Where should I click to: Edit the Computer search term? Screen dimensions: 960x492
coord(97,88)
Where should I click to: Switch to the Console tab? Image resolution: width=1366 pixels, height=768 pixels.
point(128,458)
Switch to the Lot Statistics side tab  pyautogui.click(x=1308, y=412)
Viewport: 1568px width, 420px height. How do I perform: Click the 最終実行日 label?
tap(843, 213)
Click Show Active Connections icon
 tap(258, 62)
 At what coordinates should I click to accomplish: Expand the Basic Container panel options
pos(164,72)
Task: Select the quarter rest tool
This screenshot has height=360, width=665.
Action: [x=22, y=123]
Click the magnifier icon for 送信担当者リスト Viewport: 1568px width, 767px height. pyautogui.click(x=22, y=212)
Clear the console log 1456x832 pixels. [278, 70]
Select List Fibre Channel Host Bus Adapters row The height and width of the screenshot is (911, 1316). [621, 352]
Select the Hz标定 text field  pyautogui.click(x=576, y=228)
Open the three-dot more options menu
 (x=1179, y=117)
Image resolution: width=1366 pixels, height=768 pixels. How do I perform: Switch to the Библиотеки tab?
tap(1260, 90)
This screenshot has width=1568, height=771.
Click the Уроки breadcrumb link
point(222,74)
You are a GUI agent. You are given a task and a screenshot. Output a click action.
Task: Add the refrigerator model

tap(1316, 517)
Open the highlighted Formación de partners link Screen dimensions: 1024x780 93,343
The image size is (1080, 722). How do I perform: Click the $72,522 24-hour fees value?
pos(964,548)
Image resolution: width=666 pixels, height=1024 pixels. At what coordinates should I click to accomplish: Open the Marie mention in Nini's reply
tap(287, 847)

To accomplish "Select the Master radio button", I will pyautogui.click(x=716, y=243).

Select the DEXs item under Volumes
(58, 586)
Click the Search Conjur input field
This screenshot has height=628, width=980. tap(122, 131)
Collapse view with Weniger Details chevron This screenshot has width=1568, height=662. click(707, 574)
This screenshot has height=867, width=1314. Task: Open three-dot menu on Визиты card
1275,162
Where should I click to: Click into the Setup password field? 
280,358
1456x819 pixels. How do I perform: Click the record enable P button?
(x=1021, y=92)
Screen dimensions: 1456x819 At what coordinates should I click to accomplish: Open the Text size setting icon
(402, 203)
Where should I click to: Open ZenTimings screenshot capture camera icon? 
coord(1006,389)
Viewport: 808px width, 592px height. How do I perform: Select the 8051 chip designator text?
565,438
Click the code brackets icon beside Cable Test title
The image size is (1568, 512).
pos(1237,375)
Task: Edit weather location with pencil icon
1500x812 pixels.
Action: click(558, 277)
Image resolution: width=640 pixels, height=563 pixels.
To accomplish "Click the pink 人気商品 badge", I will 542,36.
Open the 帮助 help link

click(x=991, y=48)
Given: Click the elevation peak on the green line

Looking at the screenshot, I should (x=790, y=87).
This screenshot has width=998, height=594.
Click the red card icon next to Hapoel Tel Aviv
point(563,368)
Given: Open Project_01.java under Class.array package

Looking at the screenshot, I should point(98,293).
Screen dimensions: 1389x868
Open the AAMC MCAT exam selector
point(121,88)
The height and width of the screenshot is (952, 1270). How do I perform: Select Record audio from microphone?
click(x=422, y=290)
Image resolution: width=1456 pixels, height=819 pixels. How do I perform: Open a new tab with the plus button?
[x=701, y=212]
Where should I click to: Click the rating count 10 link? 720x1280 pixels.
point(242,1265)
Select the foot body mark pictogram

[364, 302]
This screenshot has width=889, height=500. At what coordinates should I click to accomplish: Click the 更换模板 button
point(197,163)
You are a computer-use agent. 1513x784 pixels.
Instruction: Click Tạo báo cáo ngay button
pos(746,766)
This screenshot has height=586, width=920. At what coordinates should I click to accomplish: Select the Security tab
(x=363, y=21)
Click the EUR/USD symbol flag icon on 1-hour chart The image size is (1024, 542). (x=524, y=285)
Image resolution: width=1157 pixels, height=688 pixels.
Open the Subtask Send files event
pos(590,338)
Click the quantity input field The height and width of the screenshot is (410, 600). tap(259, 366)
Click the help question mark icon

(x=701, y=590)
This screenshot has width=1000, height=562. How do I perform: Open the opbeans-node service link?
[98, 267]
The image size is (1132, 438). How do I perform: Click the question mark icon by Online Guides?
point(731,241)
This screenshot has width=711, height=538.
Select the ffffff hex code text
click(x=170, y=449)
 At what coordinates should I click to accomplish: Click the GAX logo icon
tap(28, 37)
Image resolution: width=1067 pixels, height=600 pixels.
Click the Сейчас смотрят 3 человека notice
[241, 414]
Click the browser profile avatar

Work to complete
Rewrite the lines above so that each "magnifier" becomes "magnifying glass", and leave everything else untouched.

Full answer
Where should I click to: Edit the Computer search term? Screen dimensions: 960x492
coord(97,88)
Where should I click to: Switch to the Console tab? Image resolution: width=1366 pixels, height=768 pixels.
point(128,458)
Switch to the Lot Statistics side tab  pyautogui.click(x=1308, y=412)
Viewport: 1568px width, 420px height. How do I perform: Click the 最終実行日 label?
tap(843, 213)
Click Show Active Connections icon
 tap(258, 62)
 At what coordinates should I click to accomplish: Expand the Basic Container panel options
pos(164,72)
Task: Select the quarter rest tool
This screenshot has height=360, width=665.
Action: [x=22, y=123]
Click the magnifying glass icon for 送信担当者リスト Viewport: 1568px width, 767px height. pyautogui.click(x=22, y=212)
Clear the console log 1456x832 pixels. [278, 70]
Select List Fibre Channel Host Bus Adapters row The height and width of the screenshot is (911, 1316). [621, 352]
Select the Hz标定 text field  pyautogui.click(x=576, y=228)
Open the three-dot more options menu
 (x=1179, y=117)
Image resolution: width=1366 pixels, height=768 pixels. How do I perform: Switch to the Библиотеки tab?
tap(1260, 90)
This screenshot has width=1568, height=771.
Click the Уроки breadcrumb link
point(222,74)
You are a GUI agent. You are given a task and a screenshot. Output a click action.
Task: Add the refrigerator model

tap(1316, 517)
Open the highlighted Formación de partners link Screen dimensions: 1024x780 93,343
The image size is (1080, 722). How do I perform: Click the $72,522 24-hour fees value?
pos(964,548)
Image resolution: width=666 pixels, height=1024 pixels. At what coordinates should I click to accomplish: Open the Marie mention in Nini's reply
tap(287, 847)

To accomplish "Select the Master radio button", I will pyautogui.click(x=716, y=243).

Select the DEXs item under Volumes
(58, 586)
Click the Search Conjur input field
This screenshot has height=628, width=980. tap(122, 131)
Collapse view with Weniger Details chevron This screenshot has width=1568, height=662. click(707, 574)
This screenshot has height=867, width=1314. Task: Open three-dot menu on Визиты card
1275,162
Where should I click to: Click into the Setup password field? 
280,358
1456x819 pixels. How do I perform: Click the record enable P button?
(x=1021, y=92)
Screen dimensions: 1456x819 At what coordinates should I click to accomplish: Open the Text size setting icon
(402, 203)
Where should I click to: Open ZenTimings screenshot capture camera icon? 
coord(1006,389)
Viewport: 808px width, 592px height. How do I perform: Select the 8051 chip designator text?
565,438
Click the code brackets icon beside Cable Test title
The image size is (1568, 512).
pos(1237,375)
Task: Edit weather location with pencil icon
1500x812 pixels.
Action: click(558, 277)
Image resolution: width=640 pixels, height=563 pixels.
To accomplish "Click the pink 人気商品 badge", I will 542,36.
Open the 帮助 help link

click(x=991, y=48)
Given: Click the elevation peak on the green line

Looking at the screenshot, I should (x=790, y=87).
This screenshot has width=998, height=594.
Click the red card icon next to Hapoel Tel Aviv
point(563,368)
Given: Open Project_01.java under Class.array package

Looking at the screenshot, I should point(98,293).
Screen dimensions: 1389x868
Open the AAMC MCAT exam selector
point(121,88)
The height and width of the screenshot is (952, 1270). How do I perform: Select Record audio from microphone?
click(x=422, y=290)
Image resolution: width=1456 pixels, height=819 pixels. How do I perform: Open a new tab with the plus button?
[x=701, y=212]
Where should I click to: Click the rating count 10 link? 720x1280 pixels.
point(242,1265)
Select the foot body mark pictogram

[364, 302]
This screenshot has width=889, height=500. At what coordinates should I click to accomplish: Click the 更换模板 button
point(197,163)
You are a computer-use agent. 1513x784 pixels.
Instruction: Click Tạo báo cáo ngay button
pos(746,766)
This screenshot has height=586, width=920. At what coordinates should I click to accomplish: Select the Security tab
(x=363, y=21)
Click the EUR/USD symbol flag icon on 1-hour chart The image size is (1024, 542). (x=524, y=285)
Image resolution: width=1157 pixels, height=688 pixels.
Open the Subtask Send files event
pos(590,338)
Click the quantity input field The height and width of the screenshot is (410, 600). tap(259, 366)
Click the help question mark icon

(x=701, y=590)
This screenshot has width=1000, height=562. How do I perform: Open the opbeans-node service link?
[98, 267]
The image size is (1132, 438). How do I perform: Click the question mark icon by Online Guides?
point(731,241)
This screenshot has width=711, height=538.
Select the ffffff hex code text
click(x=170, y=449)
 At what coordinates should I click to accomplish: Click the GAX logo icon
tap(28, 37)
Image resolution: width=1067 pixels, height=600 pixels.
Click the Сейчас смотрят 3 человека notice
[241, 414]
Click the browser profile avatar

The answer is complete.